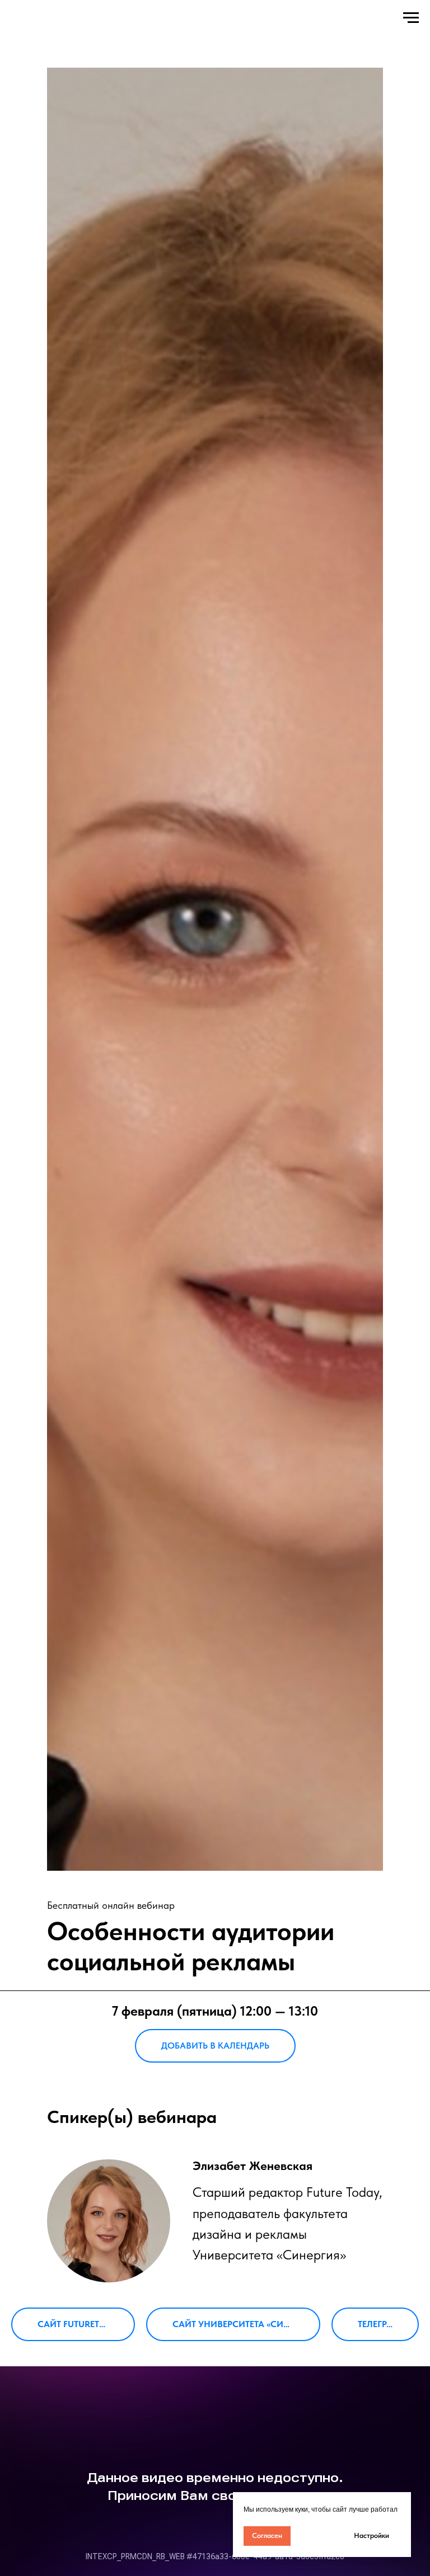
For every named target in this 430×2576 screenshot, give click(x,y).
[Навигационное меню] (411, 17)
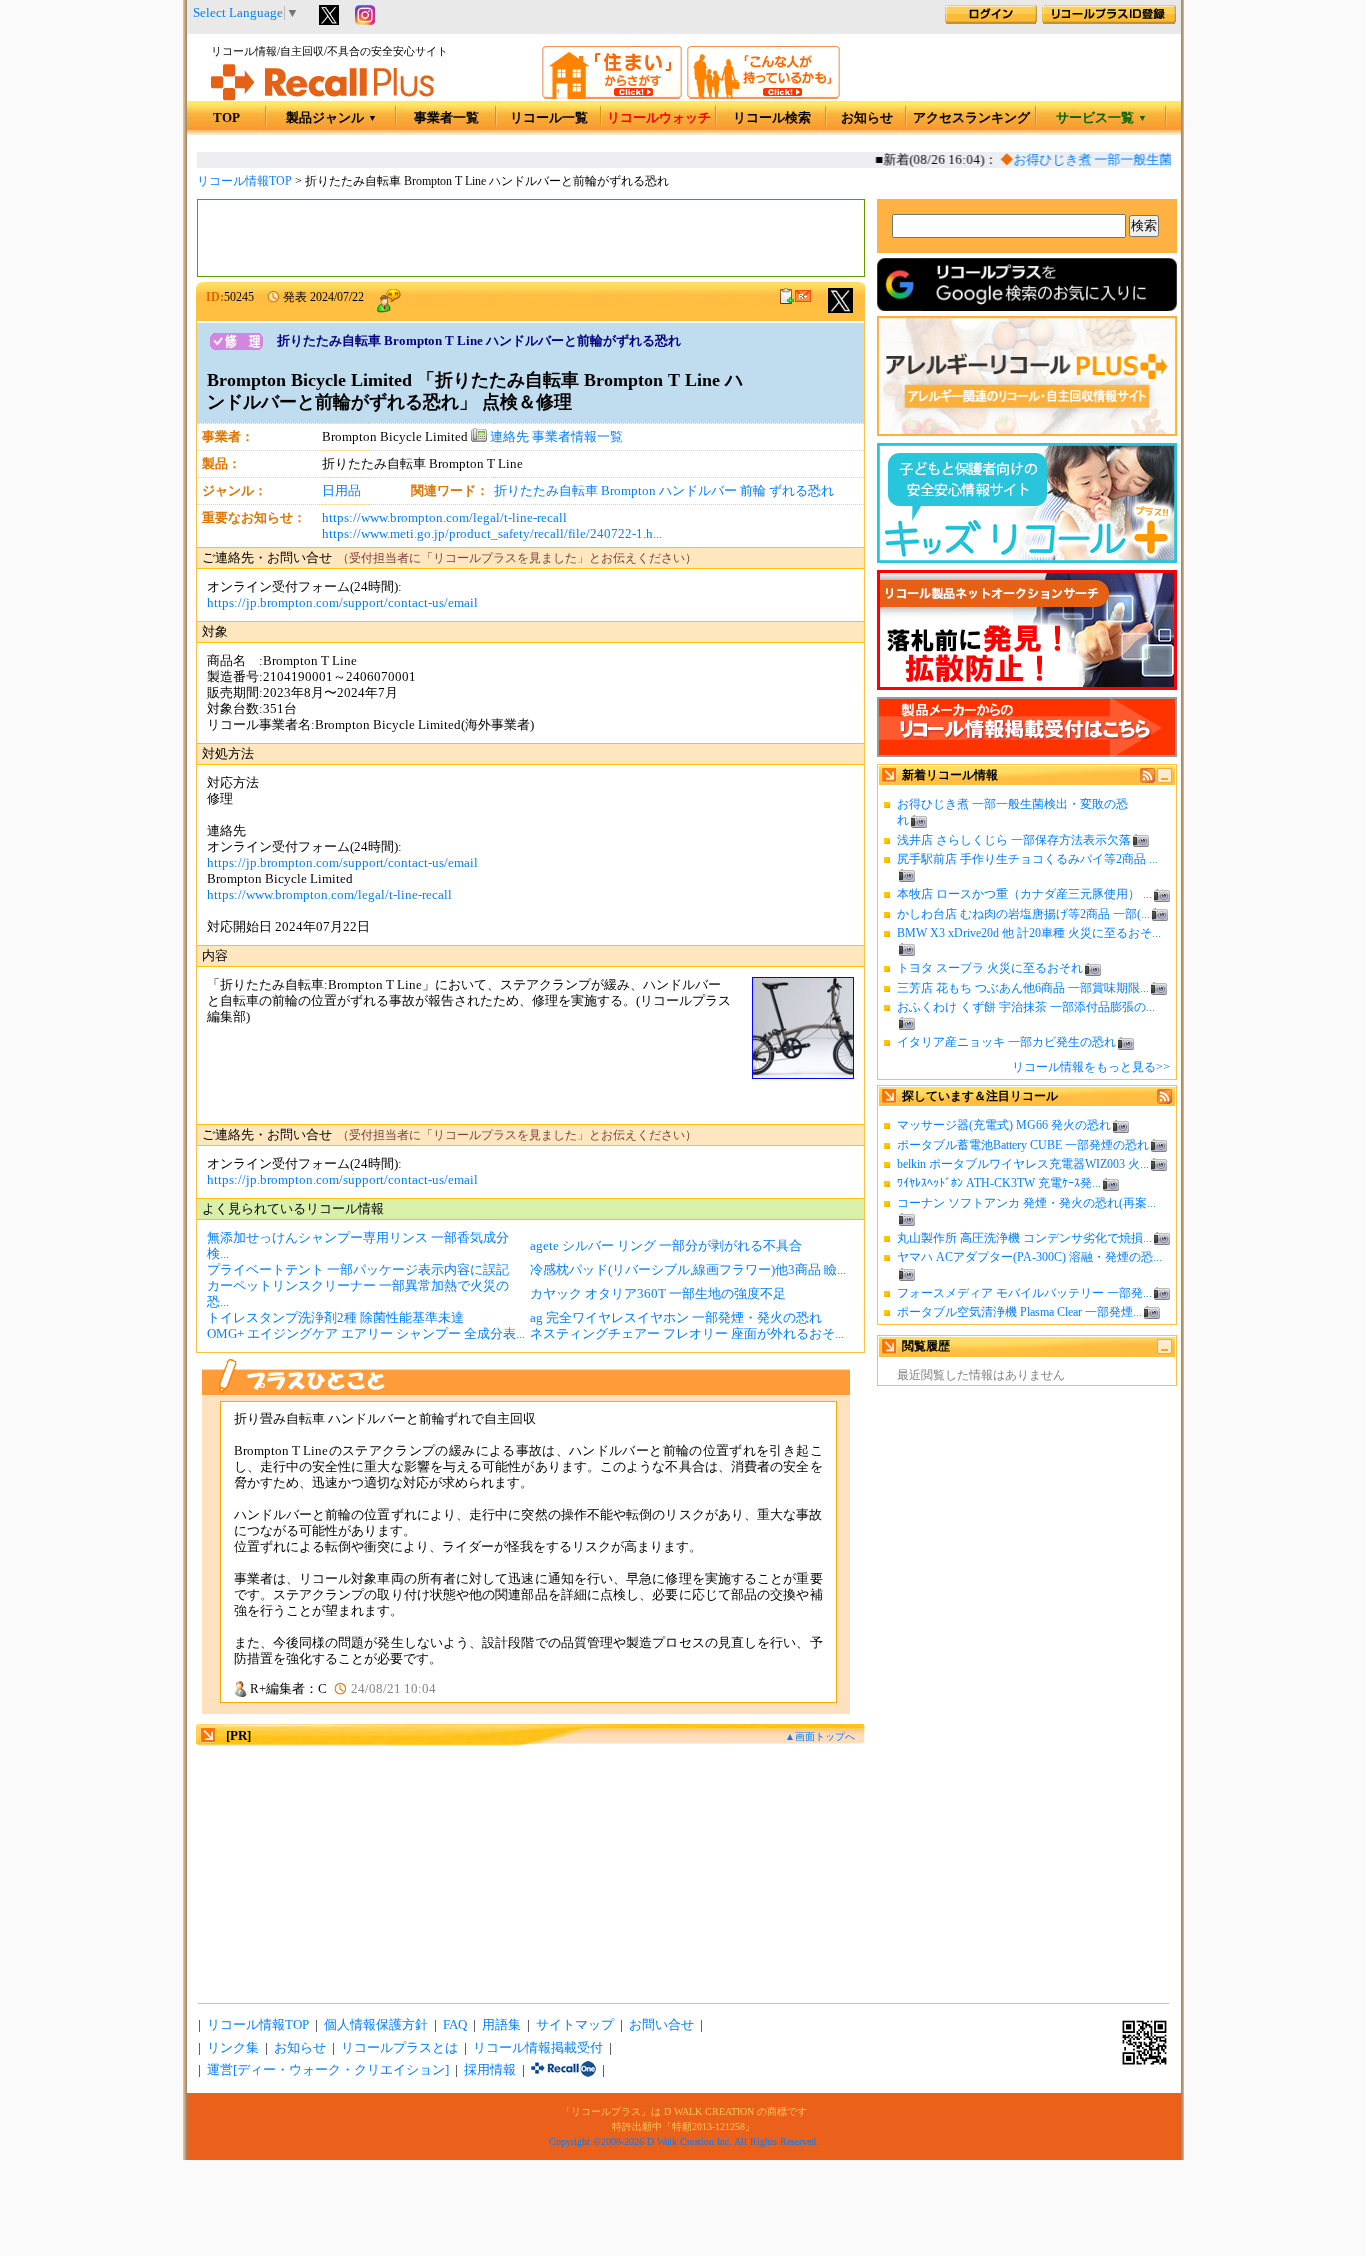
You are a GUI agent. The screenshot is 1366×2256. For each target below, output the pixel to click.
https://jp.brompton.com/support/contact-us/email (342, 603)
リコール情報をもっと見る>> (1091, 1067)
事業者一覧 (446, 118)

## What you will do
From the data above, state how many lines contain the string "target", offering no other words.

## Final answer
2